Why is the Future So Absurd?

Followup to: Stranger than History, Absurdity Heuristic /​ Absurdity Bias

Why is the future more absurd than people seem to expect? (That is: Why, historically, has the future so often turned out to be more “absurd” than people seem to have expected?)

One obvious reason is hindsight bias. Hindsight does not just cause people to severely underestimate how much they would have been surprised. Hindsight also leads people to overestimate how much attention they would have paid to the key factors, the factors that turned out to be important. As R. H. Tawney put it:

“Historians give an appearance of inevitability to an existing order by dragging into prominence the forces which have triumphed and thrusting into the background those which they have swallowed up.”

When people look at historical changes and think “I could have predicted X” or “You could have predicted X if you looked at factors 1, 2, and 3″; then they forget that people did not, in fact, predict X, perhaps because they were distracted by factors 4 through 117. People read history books, see coherent narratives, and think that’s how Time works. Underestimating the surprise of the present, they overestimate the predictability of the future.

I suspect that a major factor contributing to absurdity bias is that, when we look over history, we see changes away from absurd conditions such as everyone being a peasant farmer and women not having the vote, toward normal conditions like a majority middle class and equal rights. When people look at history, they see a series of normalizations. They learn the rule, “The future grows ever less absurd over time.”

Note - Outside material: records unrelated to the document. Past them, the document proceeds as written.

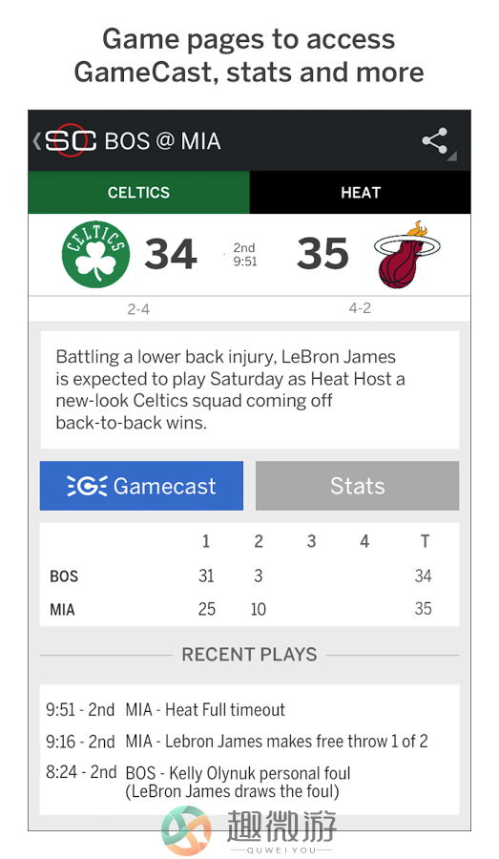Screen dimensions: 499x859
Task: Tap the Gamecast G icon
Action: click(x=87, y=486)
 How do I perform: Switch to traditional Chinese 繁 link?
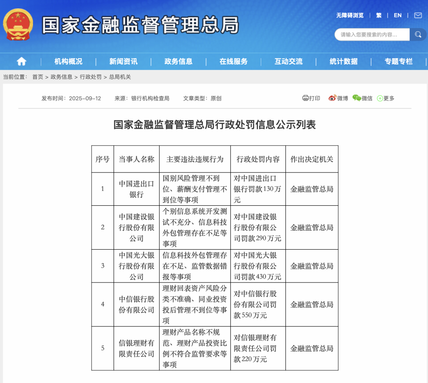[x=379, y=15]
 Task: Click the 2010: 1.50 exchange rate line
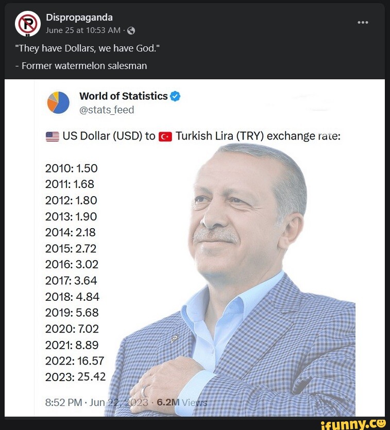[x=71, y=168]
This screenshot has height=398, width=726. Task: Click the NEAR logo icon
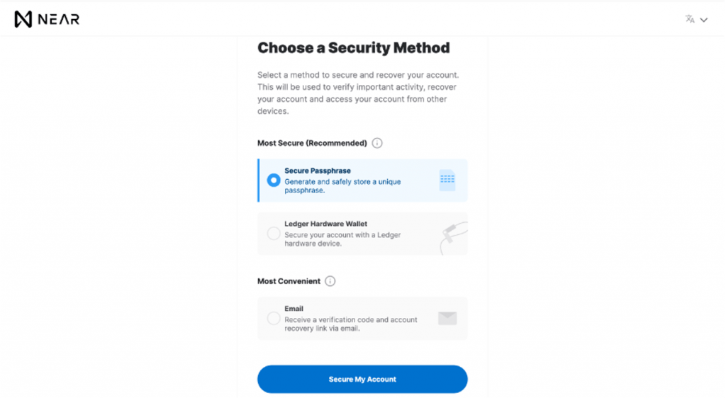tap(24, 19)
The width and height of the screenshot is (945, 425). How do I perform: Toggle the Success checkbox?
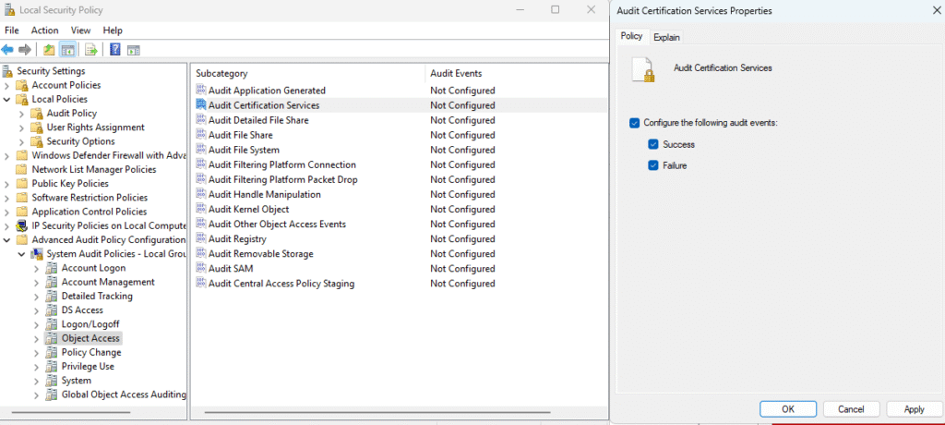(653, 144)
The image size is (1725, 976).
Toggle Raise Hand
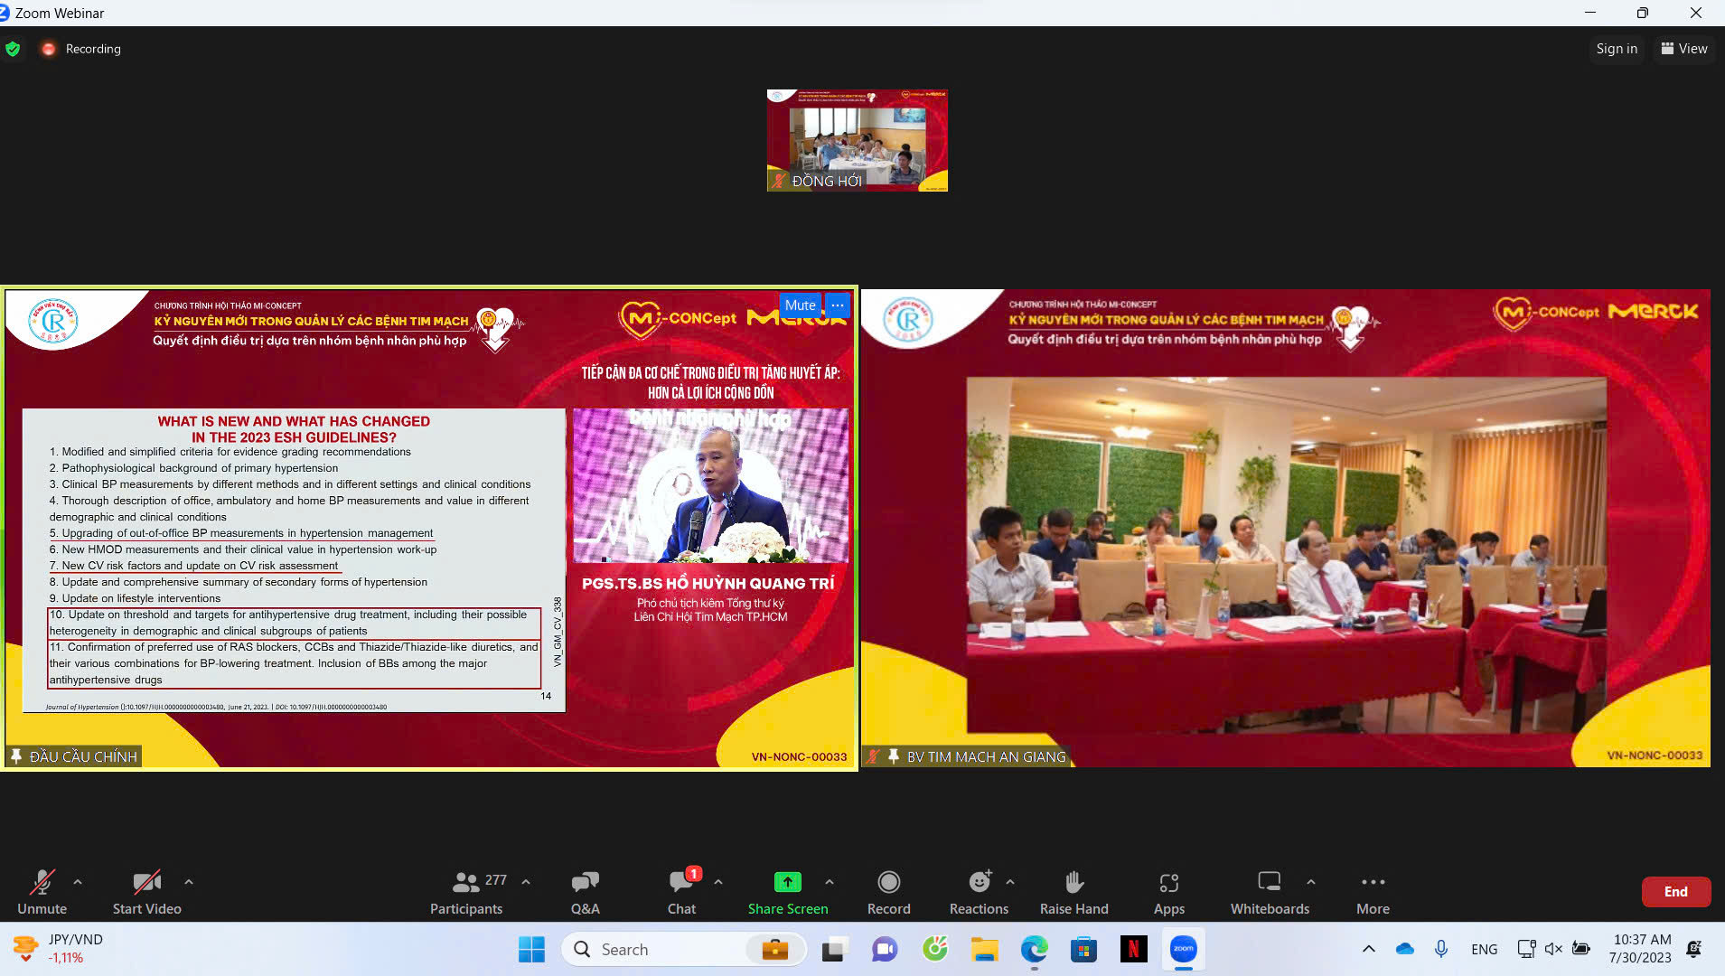1073,891
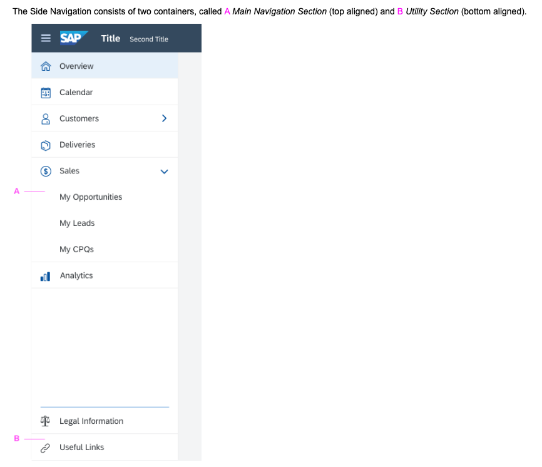
Task: Click the Deliveries package icon
Action: pyautogui.click(x=45, y=145)
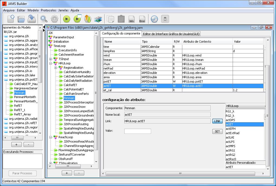The width and height of the screenshot is (276, 186).
Task: Open the HRULoop context dropdown
Action: 245,106
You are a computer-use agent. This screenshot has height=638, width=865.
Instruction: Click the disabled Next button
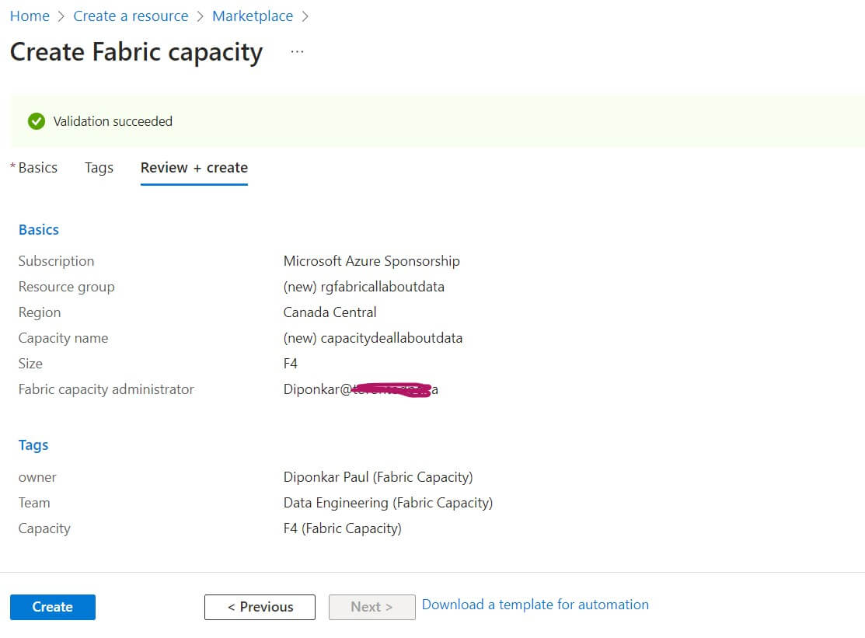371,607
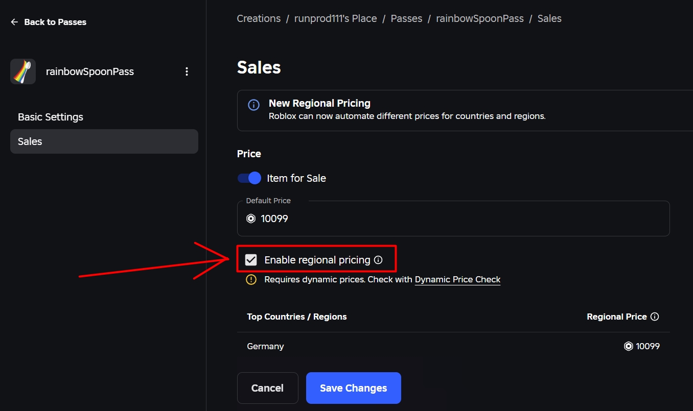The height and width of the screenshot is (411, 693).
Task: Click the Save Changes button
Action: tap(354, 388)
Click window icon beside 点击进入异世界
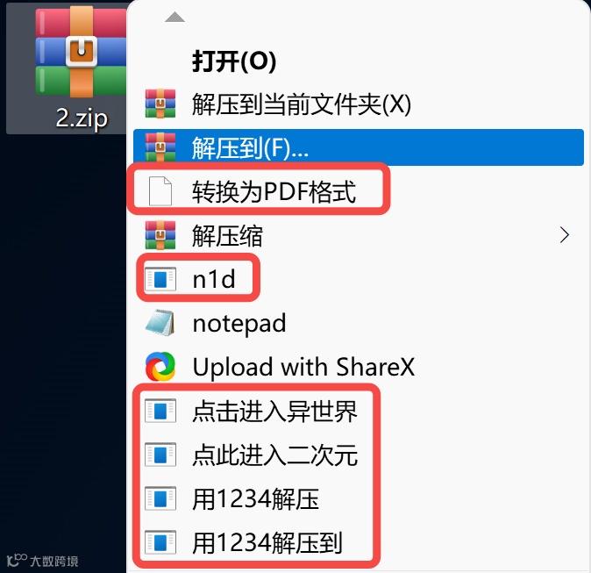Screen dimensions: 591x573 click(160, 411)
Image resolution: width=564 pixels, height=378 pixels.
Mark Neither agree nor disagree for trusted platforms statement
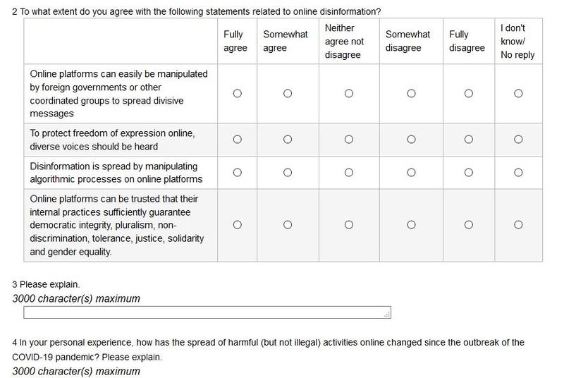tap(349, 225)
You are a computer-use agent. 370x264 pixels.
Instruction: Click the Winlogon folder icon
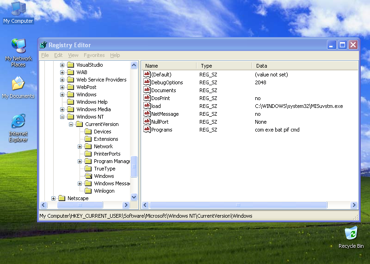point(88,191)
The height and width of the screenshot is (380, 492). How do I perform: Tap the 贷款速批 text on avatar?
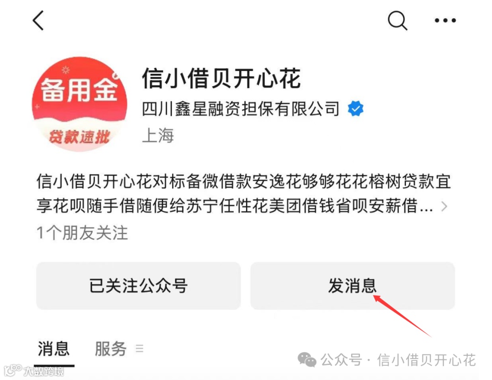pyautogui.click(x=79, y=137)
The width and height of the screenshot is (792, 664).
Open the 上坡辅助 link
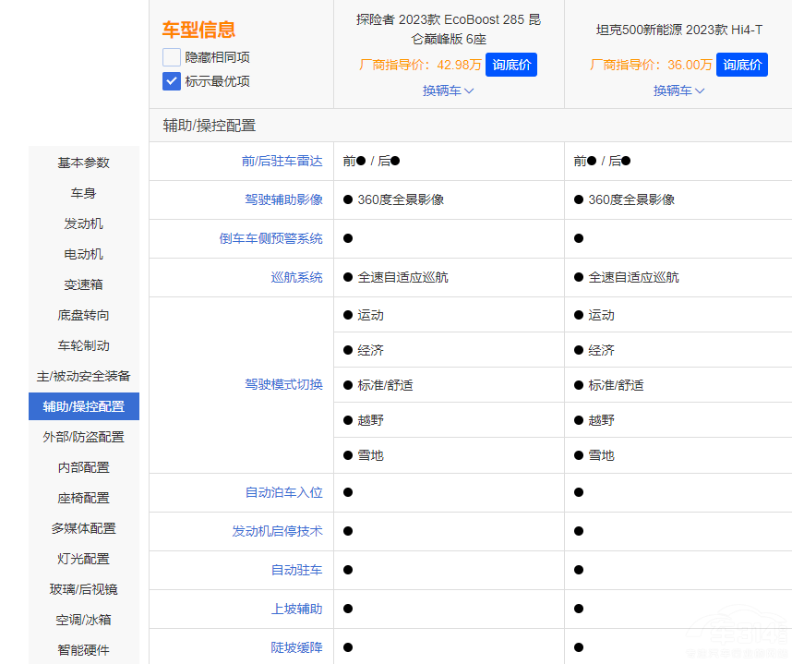(297, 609)
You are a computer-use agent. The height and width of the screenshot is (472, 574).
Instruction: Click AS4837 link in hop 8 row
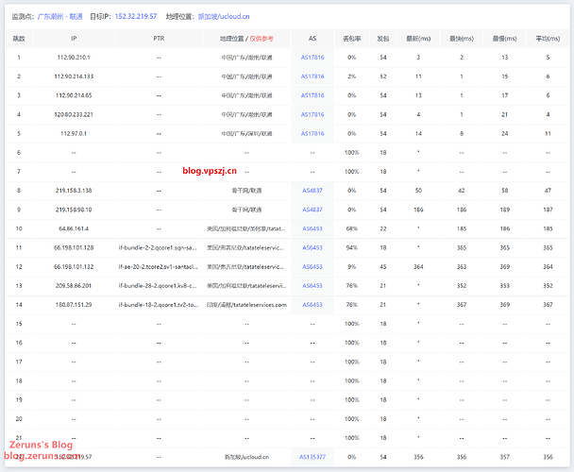(312, 191)
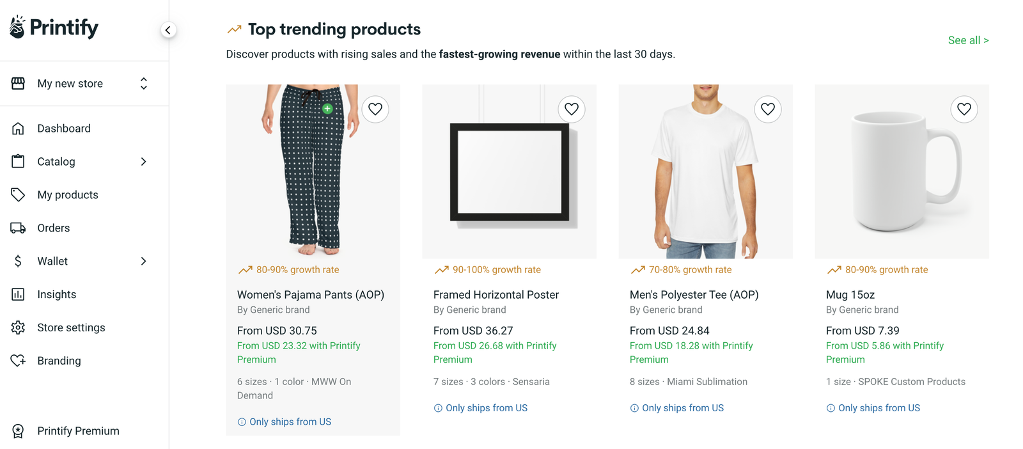The image size is (1023, 449).
Task: Open My products from the sidebar
Action: pyautogui.click(x=68, y=194)
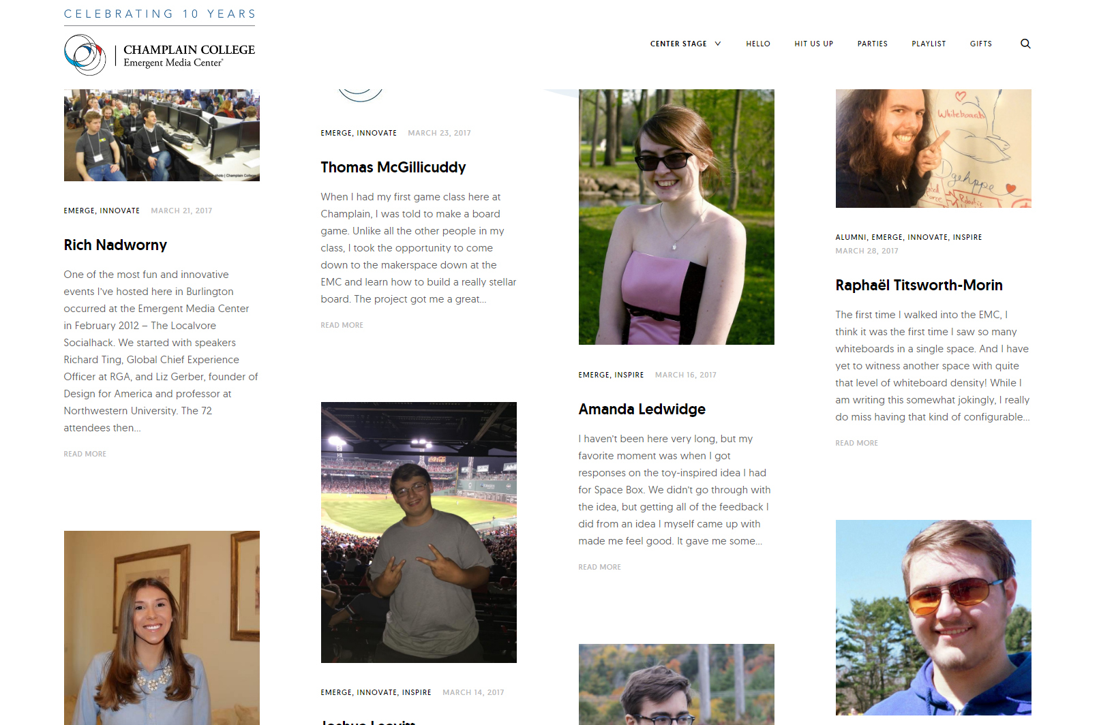The height and width of the screenshot is (725, 1099).
Task: Read more of Rich Nadworny's story
Action: [85, 454]
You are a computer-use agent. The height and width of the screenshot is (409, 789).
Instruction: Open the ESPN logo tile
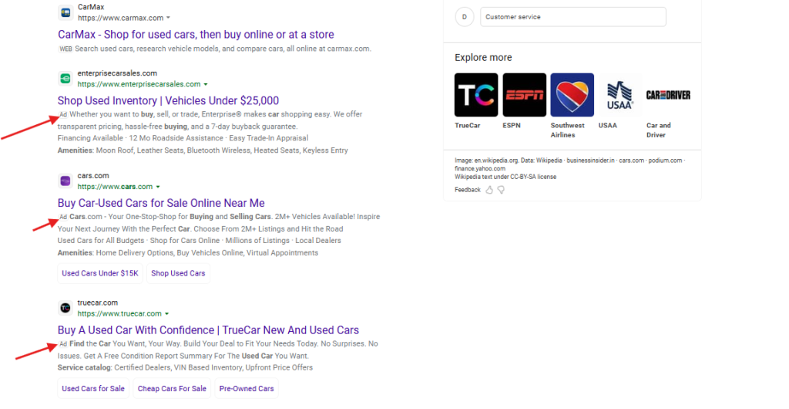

Perhaps one way to comprehend the bizarreness of the future would be to try and imagine historical changes occurring in reverse—how absurd would it be if all your electrical appliances suddenly disappeared, or you were transformed into a peasant farmer? Even if the future is nicer than the past, it will feel at least that absurd.

The correspondence bias of social psychology may also play a role in how we fail to learn from history—or so my own experience suggests. When we read about the strange behaviors of people in other eras, we may see them as people with a disposition to that strange behavior, rather than properly comprehending the strangeness of the times. In the 16th century, one popular entertainment was setting a cat on fire. If you think to yourself “What horrible people they must be!” then you have, to the same extent, diminished your appreciation of what horrible times they lived in.

We see at least some social and technological changes during our own lifetime. We do have some experience of genuine future shock. Why wouldn’t this be enough to extrapolate forward?

According to Ray Kurzweil’s thesis of accelerating change, our intuitions about the future are linear—we expect around as much change as occurred in the past—but technological change feeds on itself, and therefore has a positive second derivative. We should expect more technological change in the future than we have seen in the past, and insofar as technology drives cultural change, we should expect more cultural change too.

Or that, in my opinion, is the strongest version of Kurzweil’s theory that can be put forward. Kurzweil dwells on Moore’s Law and smoothly predictable exponential curves, but this seems to me both iffy and unnecessary. A curve does not need to be smooth or exponential to have a positive second derivative. And our cultural sensitivity to, say, computing power, is probably logarithmic anyway, obeying Weber’s Law - a 20% increase in computing power probably feels the same whether it’s from 1MHz to 1.2MHz, or 2GHz to 2.4GHz. In which case, people extrapolating the future “linearly” should get it pretty much correct.

But if you pull back and view the last few millennia, not just the last few decades, the strength of the core idea becomes obvious—technology change does feed on itself and therefore does speed up.

I would actually question Kurzweil’s assertion that people extrapolate the past linearly into the future. Kurzweil may be too optimistic here. As discussed earlier, dwellers on flood plains do not extrapolate from small floods to large floods; instead, small floods set a perceived upper bound on risk. I suspect that when people try to visualize the strangeness of the future, they focus on a single possible change, of no greater magnitude than the largest single change they remember in their own lifetime.

The real future is not composed of single developments, but many developments together. Even if one change can pass the futurism filter, to suppose three absurdities simultaneously—never mind twenty—would entirely overload the absurdity meter. This may also explain why future projections get wronger and wronger as they go further out. People seem to imagine futures that are minimally counterintuitive, with one or two interesting changes to make a good story, rather than a realistic number of changes that would overload their extrapolation abilities.

What other biases could lead us to underestimate the absurdity of the future?